The company benefits clinicians as well, Miller said. Providers who have made investments in groups like clinically-integrated networks want to see the healthcare system become more transparent to the consumer. Teaming with Bind enables providers to target specific employer groups and establish their pricing without having to negotiate.

This isn’t Miller’s first step into the world of health insurance. He previously co-founded and served as CEO of Definity Health, which led the way in consumer-driven health benefit programs. That company was acquired by UnitedHealth in 2004 for $300 million, according to The Wall Street Journal. Another Definity co-founder and former CEO, Kyle Rolfing, went on to found RedBrick Health, a corporate wellness and employee engagement company, and health insurance startup Bright Health.

Bind makes revenue in a few ways. The first is by charging employers an ASO (administrative services only) fee, which Miller likened to a SaaS business model in which Bind gets paid to operate the plan. Additionally, the company provides stop-loss policies, particularly to smaller employers. Organizations typically purchase such policies to protect themselves against large claims and unpredictable losses.

The Minneapolis startup is backed by funding from UnitedHealthcare, Ascension Ventures and Lemhi Ventures, where Miller serves as managing partner. To date, Bind has raised a total of $72.5 million, according to SEC filings.

Ryan Schuler, managing director at Ascension Ventures, said his firm has known Miller for over a decade and believes Bind’s model has the potential to reward providers for high-quality care, lower costs for employers and employees and empower patients to make more informed healthcare decisions.

“[The Bind] team has been incredibly thoughtful about innovating insurance [and] rethinking the underlying business models that support insurance,” he said in a phone interview.

Thus far, Bind has launched with a few employers, including Little Canada, Minnesota-based Slumberland Furniture and Wisconsin-based Dove Healthcare, which operates healthcare, skilled nursing, and assisted living facilities. Dove was the first employer to offer Bind.

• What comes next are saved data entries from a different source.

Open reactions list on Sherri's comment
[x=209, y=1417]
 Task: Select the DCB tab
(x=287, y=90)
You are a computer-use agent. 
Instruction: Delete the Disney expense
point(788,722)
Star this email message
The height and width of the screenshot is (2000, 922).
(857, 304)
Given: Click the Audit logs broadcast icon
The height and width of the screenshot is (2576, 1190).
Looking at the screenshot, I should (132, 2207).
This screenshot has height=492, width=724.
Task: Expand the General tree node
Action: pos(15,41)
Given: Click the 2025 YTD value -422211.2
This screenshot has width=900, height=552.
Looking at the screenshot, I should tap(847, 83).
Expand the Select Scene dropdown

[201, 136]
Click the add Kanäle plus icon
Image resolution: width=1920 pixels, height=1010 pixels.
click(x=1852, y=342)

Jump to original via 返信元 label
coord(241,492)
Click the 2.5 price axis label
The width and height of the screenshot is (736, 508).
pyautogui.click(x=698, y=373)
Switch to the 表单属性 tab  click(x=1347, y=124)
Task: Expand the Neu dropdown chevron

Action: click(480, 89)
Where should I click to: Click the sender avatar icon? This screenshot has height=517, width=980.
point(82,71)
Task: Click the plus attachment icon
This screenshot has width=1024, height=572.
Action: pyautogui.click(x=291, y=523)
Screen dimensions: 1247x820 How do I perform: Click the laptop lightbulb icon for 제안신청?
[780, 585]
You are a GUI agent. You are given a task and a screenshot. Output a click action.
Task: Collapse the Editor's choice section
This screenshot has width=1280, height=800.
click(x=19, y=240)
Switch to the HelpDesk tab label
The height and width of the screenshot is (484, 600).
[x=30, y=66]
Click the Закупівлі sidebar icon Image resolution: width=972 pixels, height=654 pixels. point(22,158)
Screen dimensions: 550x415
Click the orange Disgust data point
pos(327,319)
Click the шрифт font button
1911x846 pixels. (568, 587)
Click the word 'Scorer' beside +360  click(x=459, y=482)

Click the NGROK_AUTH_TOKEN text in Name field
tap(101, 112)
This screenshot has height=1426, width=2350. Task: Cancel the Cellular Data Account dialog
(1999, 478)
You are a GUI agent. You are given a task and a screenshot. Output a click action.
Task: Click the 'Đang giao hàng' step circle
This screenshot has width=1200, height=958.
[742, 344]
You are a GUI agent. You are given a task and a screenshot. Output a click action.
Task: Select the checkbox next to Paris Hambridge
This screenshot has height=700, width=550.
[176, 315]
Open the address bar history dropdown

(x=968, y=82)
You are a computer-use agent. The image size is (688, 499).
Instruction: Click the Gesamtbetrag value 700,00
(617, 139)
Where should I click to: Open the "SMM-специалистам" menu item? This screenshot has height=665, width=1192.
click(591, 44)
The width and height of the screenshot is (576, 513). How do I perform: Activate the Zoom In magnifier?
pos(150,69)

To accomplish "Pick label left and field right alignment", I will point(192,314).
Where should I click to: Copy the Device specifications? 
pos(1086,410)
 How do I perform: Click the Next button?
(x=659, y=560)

In a phone interview, Jennifer Risinger, Dove’s regional director of human resources, explained that the rising costs of health coverage drove the organization to look at new options. It switched from offering Medica plans to Bind plans as of January of this year.

Of the approximately 1,000 employees at Dove’s 10 locations, about 500 are eligible for benefits. About 275 are participating in the Bind health plan, which is the only plan Dove offers.

The company, she said, has been helpful in solving any questions that arise. Though Dove was initially concerned with whether its employees would understand Bind’s product, the startup answered employees’ questions and followed up if they didn’t immediately have an answer.

“Typically with an open enrollment process, there’s a lot of chaos that goes on,” Risinger said. “Really, this has been one of the smoothest that I’ve ever had or could have anticipated.”

Moving forward, Risinger said Dove will continue to examine the benefit setup and which procedures may be considered add-ins. As of mid-July, the organization was looking at its renewal process. Risinger said all signs indicate Dove will likely renew with Bind for 2019.

As intriguing as its concept is, Bind has a long way to go. It has to add much larger corporations to its roster of clients to make any noticeable dent in the way health insurance works. Miller notes that he expects to launch soon with a few Fortune 500 employers.